### [TASK OBJECTIVE]
In the listing below, a line holding "You are a computer-use agent. The image size is (1389, 868)." and a line holding "Task: Click the Save button" mark the range. Retype both exactly, with all lines between them.
=== Section Start ===
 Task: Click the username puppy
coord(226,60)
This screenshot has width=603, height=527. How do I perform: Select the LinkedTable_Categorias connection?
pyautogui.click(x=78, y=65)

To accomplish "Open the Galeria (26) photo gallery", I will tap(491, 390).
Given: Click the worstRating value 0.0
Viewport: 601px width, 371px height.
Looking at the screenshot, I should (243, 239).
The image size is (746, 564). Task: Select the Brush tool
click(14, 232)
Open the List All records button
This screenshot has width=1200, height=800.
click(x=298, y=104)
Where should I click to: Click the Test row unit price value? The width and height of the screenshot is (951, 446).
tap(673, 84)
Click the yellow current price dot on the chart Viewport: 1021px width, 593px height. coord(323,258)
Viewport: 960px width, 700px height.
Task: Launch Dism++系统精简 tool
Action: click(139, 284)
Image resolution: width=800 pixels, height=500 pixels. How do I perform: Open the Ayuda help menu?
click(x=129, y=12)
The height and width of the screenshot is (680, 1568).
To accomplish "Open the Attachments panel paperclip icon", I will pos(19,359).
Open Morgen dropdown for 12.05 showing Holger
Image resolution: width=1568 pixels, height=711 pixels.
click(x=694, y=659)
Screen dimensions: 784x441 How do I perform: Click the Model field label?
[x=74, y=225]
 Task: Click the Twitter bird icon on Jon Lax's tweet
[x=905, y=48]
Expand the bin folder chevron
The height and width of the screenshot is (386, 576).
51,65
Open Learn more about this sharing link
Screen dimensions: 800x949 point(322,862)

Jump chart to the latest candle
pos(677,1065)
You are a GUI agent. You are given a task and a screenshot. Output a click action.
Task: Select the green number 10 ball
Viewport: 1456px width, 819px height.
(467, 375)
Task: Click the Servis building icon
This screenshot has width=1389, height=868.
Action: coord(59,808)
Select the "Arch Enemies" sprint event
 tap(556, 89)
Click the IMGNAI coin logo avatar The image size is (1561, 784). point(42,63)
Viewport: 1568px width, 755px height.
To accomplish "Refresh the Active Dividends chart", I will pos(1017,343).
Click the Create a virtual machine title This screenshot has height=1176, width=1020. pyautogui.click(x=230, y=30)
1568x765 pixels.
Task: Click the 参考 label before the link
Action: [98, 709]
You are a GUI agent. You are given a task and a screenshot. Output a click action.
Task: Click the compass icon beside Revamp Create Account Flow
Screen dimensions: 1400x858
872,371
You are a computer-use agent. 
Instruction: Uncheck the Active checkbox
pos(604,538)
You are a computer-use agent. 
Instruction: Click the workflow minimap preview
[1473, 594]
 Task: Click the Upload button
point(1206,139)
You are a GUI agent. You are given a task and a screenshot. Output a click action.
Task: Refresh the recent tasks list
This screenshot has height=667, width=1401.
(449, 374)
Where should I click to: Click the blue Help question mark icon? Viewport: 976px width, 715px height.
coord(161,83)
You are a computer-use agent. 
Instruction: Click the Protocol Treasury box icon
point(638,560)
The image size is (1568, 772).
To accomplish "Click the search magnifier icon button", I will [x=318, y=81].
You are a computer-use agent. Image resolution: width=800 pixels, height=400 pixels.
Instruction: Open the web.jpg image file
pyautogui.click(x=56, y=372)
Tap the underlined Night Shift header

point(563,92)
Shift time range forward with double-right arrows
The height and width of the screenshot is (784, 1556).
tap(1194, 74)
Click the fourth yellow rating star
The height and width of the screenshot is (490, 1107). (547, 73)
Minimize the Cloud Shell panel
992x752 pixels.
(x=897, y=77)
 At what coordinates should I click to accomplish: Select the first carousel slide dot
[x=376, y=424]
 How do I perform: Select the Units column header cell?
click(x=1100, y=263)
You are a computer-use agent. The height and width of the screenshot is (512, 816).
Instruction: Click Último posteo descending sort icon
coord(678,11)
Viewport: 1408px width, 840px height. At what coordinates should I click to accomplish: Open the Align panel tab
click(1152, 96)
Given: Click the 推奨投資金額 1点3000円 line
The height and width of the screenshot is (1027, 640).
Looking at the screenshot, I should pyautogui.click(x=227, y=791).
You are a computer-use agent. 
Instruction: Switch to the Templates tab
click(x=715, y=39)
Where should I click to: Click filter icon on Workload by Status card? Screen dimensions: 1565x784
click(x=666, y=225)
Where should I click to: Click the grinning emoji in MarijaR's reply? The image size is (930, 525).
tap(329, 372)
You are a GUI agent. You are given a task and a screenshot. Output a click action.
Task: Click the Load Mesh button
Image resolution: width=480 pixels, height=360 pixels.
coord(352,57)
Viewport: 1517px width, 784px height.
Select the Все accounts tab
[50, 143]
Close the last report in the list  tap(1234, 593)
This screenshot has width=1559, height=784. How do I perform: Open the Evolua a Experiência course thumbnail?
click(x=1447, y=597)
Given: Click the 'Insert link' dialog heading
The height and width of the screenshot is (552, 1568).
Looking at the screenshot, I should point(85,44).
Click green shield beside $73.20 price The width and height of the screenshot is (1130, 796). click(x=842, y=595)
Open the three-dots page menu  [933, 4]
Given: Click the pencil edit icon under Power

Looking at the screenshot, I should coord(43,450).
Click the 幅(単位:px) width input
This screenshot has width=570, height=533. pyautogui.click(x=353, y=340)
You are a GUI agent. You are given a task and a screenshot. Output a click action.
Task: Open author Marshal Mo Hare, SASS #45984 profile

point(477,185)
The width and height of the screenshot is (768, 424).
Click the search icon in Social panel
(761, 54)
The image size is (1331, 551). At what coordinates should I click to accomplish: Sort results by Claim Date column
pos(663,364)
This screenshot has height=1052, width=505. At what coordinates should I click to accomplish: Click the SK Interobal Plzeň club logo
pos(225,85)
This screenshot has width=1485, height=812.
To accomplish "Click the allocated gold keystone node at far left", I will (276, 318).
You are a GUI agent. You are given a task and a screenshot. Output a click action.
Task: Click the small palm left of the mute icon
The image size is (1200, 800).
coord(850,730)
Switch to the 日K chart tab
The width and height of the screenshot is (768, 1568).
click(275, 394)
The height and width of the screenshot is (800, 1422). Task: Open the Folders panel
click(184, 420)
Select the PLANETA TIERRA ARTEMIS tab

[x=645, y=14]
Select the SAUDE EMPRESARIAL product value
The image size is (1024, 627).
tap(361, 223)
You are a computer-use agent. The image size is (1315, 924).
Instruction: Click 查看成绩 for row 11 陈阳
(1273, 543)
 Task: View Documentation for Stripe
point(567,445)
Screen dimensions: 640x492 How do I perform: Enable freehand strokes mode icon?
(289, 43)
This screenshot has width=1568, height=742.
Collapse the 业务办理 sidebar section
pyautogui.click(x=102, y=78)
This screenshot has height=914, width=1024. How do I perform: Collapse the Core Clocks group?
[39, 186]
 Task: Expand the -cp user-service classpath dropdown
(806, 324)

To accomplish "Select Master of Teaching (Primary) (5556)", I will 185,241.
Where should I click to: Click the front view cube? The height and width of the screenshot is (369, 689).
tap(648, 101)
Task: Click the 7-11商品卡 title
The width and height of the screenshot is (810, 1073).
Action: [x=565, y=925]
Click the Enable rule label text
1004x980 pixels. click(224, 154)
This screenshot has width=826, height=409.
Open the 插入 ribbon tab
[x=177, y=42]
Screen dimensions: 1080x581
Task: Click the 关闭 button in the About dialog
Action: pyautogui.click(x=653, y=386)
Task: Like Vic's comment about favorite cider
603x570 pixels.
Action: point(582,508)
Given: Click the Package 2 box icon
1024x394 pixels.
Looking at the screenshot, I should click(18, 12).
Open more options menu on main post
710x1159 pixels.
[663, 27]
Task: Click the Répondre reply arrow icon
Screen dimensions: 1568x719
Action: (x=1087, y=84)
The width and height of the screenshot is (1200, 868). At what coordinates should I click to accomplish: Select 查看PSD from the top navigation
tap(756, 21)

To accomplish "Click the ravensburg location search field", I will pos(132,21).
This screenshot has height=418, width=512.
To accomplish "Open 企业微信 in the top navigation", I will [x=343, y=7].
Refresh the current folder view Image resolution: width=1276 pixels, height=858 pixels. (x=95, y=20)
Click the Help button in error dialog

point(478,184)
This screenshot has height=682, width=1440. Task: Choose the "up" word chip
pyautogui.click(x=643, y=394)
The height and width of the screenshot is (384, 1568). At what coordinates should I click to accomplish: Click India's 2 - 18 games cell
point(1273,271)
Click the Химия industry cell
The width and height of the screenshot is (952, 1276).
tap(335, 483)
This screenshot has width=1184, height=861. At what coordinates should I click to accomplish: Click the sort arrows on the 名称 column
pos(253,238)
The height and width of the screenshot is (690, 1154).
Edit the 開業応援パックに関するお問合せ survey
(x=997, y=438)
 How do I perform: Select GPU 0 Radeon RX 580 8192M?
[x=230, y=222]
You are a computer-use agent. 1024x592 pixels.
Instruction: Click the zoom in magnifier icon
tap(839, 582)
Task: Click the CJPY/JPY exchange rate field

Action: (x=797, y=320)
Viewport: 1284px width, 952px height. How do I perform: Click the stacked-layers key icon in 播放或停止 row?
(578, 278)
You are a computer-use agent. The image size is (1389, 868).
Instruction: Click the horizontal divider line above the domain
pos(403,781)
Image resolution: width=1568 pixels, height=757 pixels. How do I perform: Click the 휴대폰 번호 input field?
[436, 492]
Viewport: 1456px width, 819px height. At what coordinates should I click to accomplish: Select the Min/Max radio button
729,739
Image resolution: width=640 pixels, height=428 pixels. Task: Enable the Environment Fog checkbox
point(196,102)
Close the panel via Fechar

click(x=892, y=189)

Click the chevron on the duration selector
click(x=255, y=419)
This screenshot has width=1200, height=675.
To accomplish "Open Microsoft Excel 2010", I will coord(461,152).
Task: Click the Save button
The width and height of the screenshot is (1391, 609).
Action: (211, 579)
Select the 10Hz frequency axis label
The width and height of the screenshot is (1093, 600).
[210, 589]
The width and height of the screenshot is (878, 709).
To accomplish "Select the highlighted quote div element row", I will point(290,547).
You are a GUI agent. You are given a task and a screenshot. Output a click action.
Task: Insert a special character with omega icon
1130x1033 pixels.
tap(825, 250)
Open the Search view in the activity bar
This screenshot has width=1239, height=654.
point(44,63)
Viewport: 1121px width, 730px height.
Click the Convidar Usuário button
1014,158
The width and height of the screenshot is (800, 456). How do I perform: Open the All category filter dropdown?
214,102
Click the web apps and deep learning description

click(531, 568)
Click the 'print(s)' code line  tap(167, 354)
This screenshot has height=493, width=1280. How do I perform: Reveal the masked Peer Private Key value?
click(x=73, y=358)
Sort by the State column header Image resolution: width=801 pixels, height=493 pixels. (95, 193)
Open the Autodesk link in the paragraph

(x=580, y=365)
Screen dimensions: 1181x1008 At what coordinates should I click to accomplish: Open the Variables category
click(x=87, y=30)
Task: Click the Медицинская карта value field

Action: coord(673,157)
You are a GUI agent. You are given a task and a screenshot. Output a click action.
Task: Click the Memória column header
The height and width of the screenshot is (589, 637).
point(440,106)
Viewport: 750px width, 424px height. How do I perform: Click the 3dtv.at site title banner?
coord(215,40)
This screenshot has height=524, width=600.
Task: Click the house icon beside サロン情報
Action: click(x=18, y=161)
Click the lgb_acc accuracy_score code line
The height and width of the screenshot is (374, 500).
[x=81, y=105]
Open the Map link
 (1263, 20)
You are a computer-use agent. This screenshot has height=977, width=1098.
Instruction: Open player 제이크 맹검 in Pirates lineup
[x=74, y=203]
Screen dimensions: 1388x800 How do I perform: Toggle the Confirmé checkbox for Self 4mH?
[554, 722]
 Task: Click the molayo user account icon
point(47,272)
=== Section End ===
### [TASK RESPONSE]
You are a computer-use agent. The image size is (1389, 868).
Instruction: Click the horizontal divider line above the domain
pos(403,781)
Image resolution: width=1568 pixels, height=757 pixels. How do I perform: Click the 휴대폰 번호 input field?
[436, 492]
Viewport: 1456px width, 819px height. At what coordinates should I click to accomplish: Select the Min/Max radio button
729,739
Image resolution: width=640 pixels, height=428 pixels. Task: Enable the Environment Fog checkbox
point(196,102)
Close the panel via Fechar

click(x=892, y=189)

Click the chevron on the duration selector
click(x=255, y=419)
This screenshot has width=1200, height=675.
To accomplish "Open Microsoft Excel 2010", I will coord(461,152).
Task: Click the Save button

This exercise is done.